Computer Science
A Comparative Evaluation of Machine Learning Classifiers in the Diagnosis of Dementia using Clinical Datasets
Authors: Taofik Ajagbe1, Mba Odim2, John Akintayo21, Funmilayo Olopade3, Benjamin Aribisala1,3
Affiliations:
1. Department of Computer Science, Faculty of Computing and Information Technology, Lagos State University, Nigeria
2. Department of Computer Science, Mountain Top University, Ibafo, Ogun State, Nigeria
3. Department of Medicine, University of Chicago, Chicago, USA
Abstract
Aims: This study aimed to develop and compare ML Models for Dementia diagnosis using clinical dataset.
Materials and Methods: The study utilized a publicly available dataset from Kaggle comprising 2,149 patient records. Data pre-processing was employed to address missing values, outlier handling, normalization, and class imbalance using SMOTE. Models were trained on 70% of the data and tested on 30%. Performance was assessed using sensitivity, specificity, accuracy, F1-score, and Area under the receiver operating curve (AUC-ROC). Features include demographic information (age, gender, education), lifestyle factors (BMI, smoking, physical activity), medical history (diabetes, hypertension), vital signs (blood pressure, cholesterol), and cognitive assessments (MMSE, functional assessment, ADL). Six machine learning classifiers; Logistic Regression (LR), Support Vector Machine (SVM), Random Forest (RF), K-Nearest Neighbors (KNN), Naive Bayes (NB), and Multi-Layer Perceptron (MLP) were employed to build the model for dementia diagnosis. We evaluated the model using accuracy, precision, recall, F1-score and Area Under Curve. We finally compared the metrics from the six models.

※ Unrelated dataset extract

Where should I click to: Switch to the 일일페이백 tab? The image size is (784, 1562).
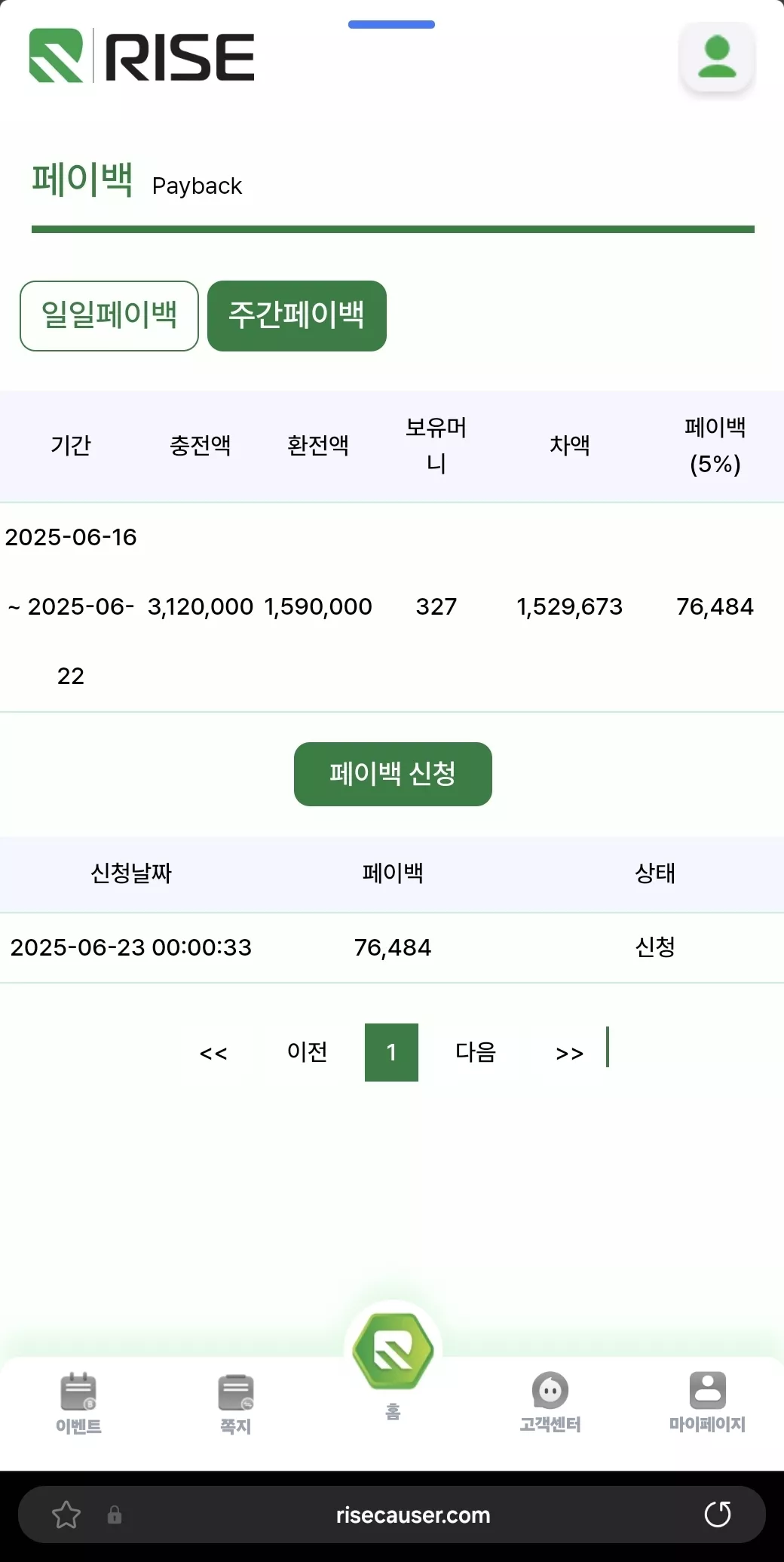109,316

Results: RF classifier achieved the highest performance with 88.32% accuracy, 87.41% Sensitivity, 89.12% Specificity, 88.32% F1-Score and 94.12% AUC-ROC, SVM and MLP followed closely, while KNN showed the lowest performance due to sensitivity to noise.
Conclusion: This work provides valuable insights that ML models can predict Dementia using clinical dataset especially RF which has the highest metrics. ML tools in dementia diagnostics, potentially enhancing early detection and patient outcomes.